With large or small systems, therefore, the normal reserves are more than adequate to cope with wind fluctuations -- until the day that wind becomes a significant supply source. When large power stations trip out, the benefits of aggregation again come into play, as the enormous mechanical and electrical inertia in the system means that there may be a slight lowering of frequency and voltage, but rarely sufficient to be detectable.

Wind energy is unlikely ever to be a threat to system security. It is very difficult to visualise a scenario whereby 1000 MW of wind output disappears instantaneously. It is quite inconceivable that a sudden gust of wind could engulf the whole of Denmark, say, so that every single machine reached its cut-out speed and shut down simultaneously.

The future

Although few technical problems stand in the way of increasing wind energy penetration into electricity networks, the optimistic plans for expansion in both America and Europe must take two factors into account. First, although integrated electricity systems can easily handle substantial quantities of wind -- at modest cost -- the location of that wind is all-important.

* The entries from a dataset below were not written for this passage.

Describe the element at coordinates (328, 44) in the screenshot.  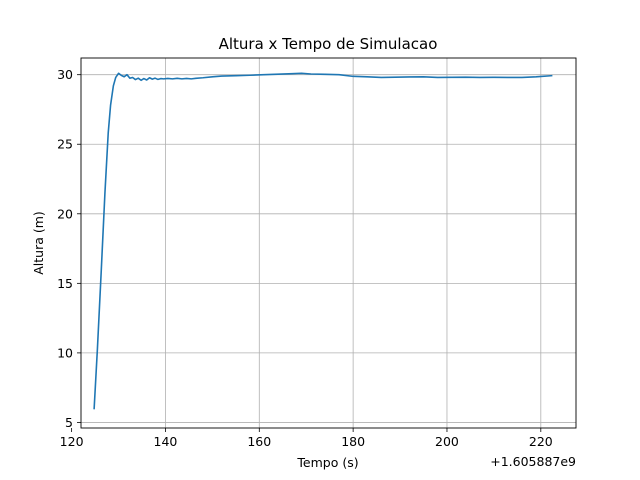
I see `chart-title: Altura x Tempo de Simulacao` at that location.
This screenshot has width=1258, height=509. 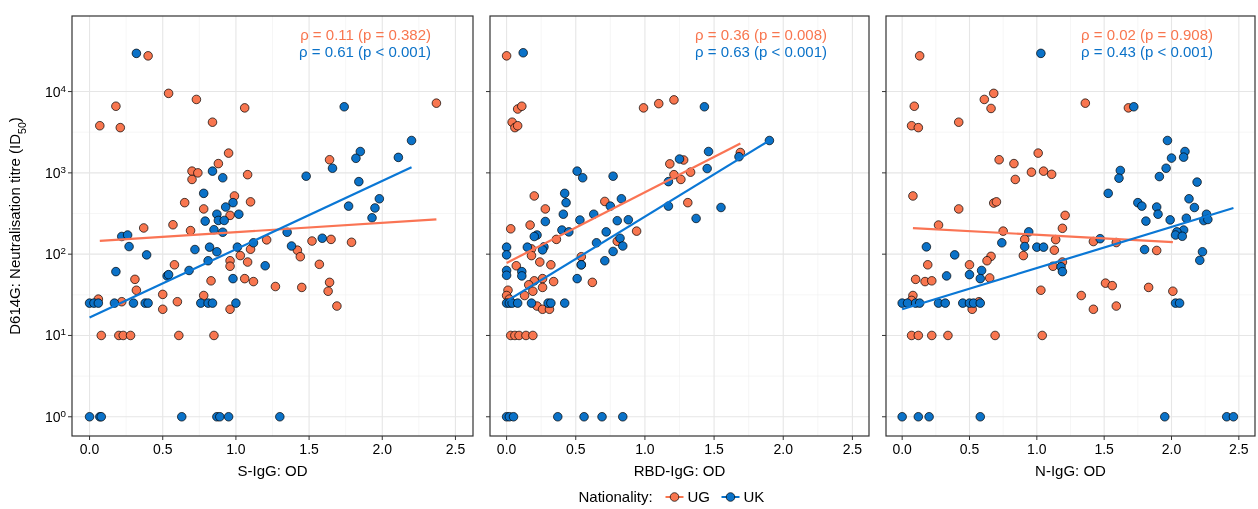 What do you see at coordinates (272, 470) in the screenshot?
I see `x-axis-title: S-IgG: OD` at bounding box center [272, 470].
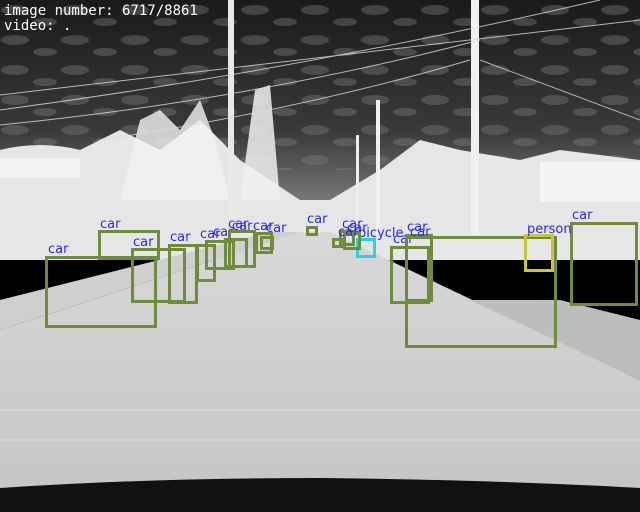 Image resolution: width=640 pixels, height=512 pixels. I want to click on person-detection-label: person, so click(550, 230).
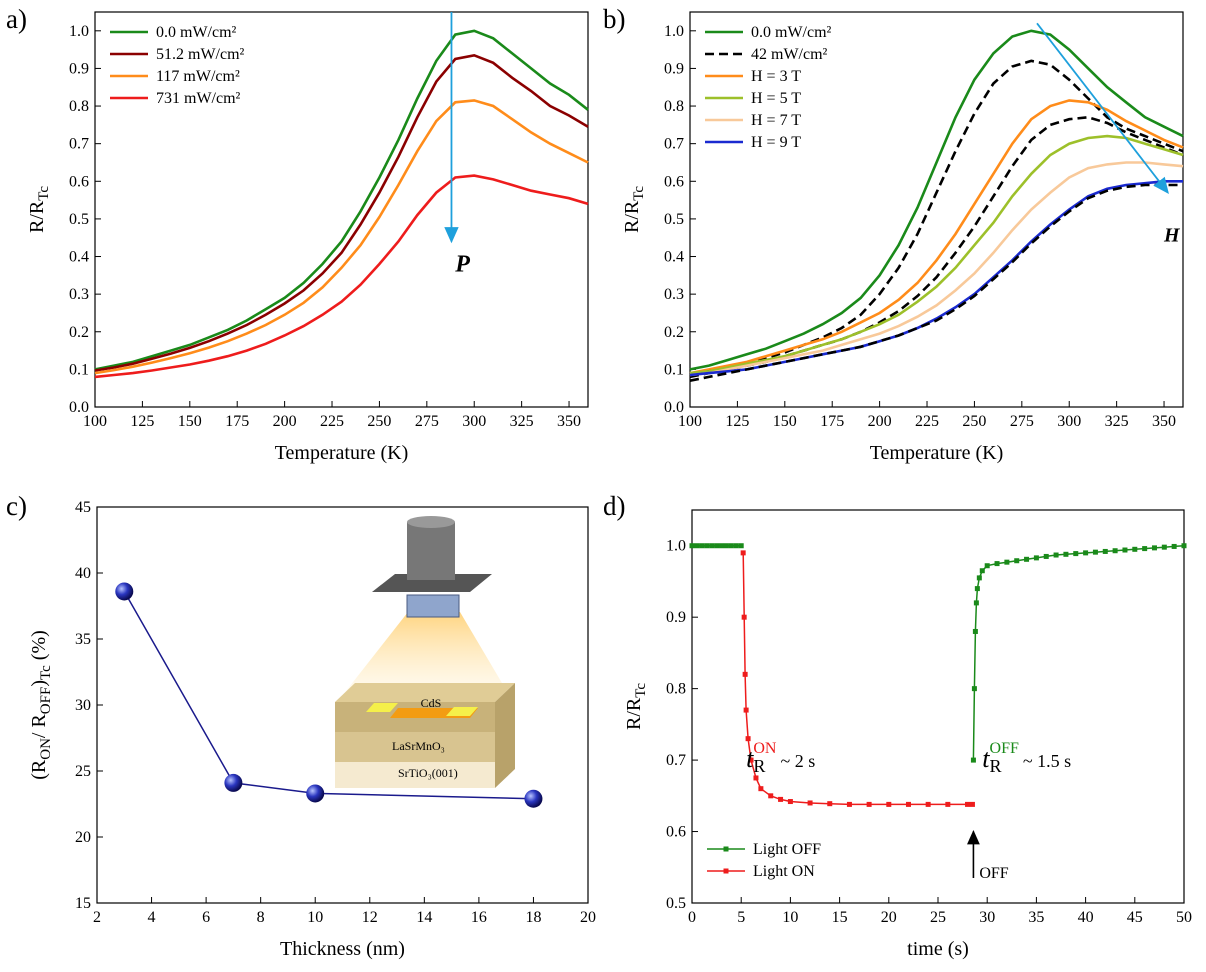 This screenshot has height=972, width=1206. I want to click on y-tick-label: 25, so click(83, 772).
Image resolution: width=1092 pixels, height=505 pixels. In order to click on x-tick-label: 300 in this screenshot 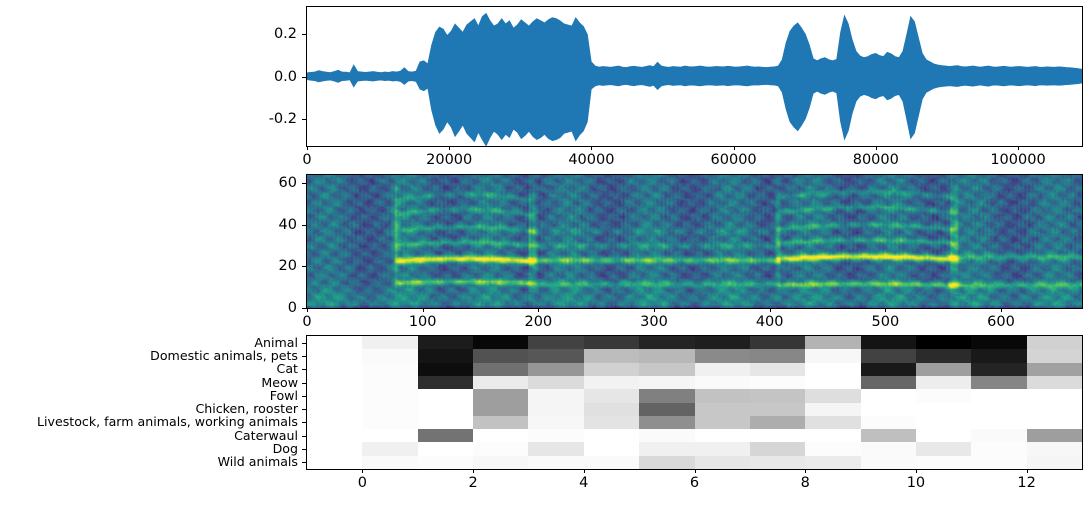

Geographical diversity, which smoothes the output, is essential but, equally important, a careful watch must be kept on the location of the associated thermal or hydro plant likely to be needed as additional reserve. One of the issues being studied by Nordel, the Scandinavian grid operator, is possible constraints imposed by the capacity of the links between Denmark and its neighbours. The same study confirms, however, that the need for additional reserve, even if wind accounts for 25% of maximum demand, are modest.

The second problem is a tricky one. Politicians and energy regulators need to be convinced that wind energy -- and the other intermittent renewables -- pose no threat to the operation of their electricity systems. In other words, there is no need to saddle them with unrealistic operational penalties, as is happening today. The fundamental problem is that markets do not properly acknowledge the benefits of aggregation and the penalties likely to be incurred by wind are not due to any real technical problem.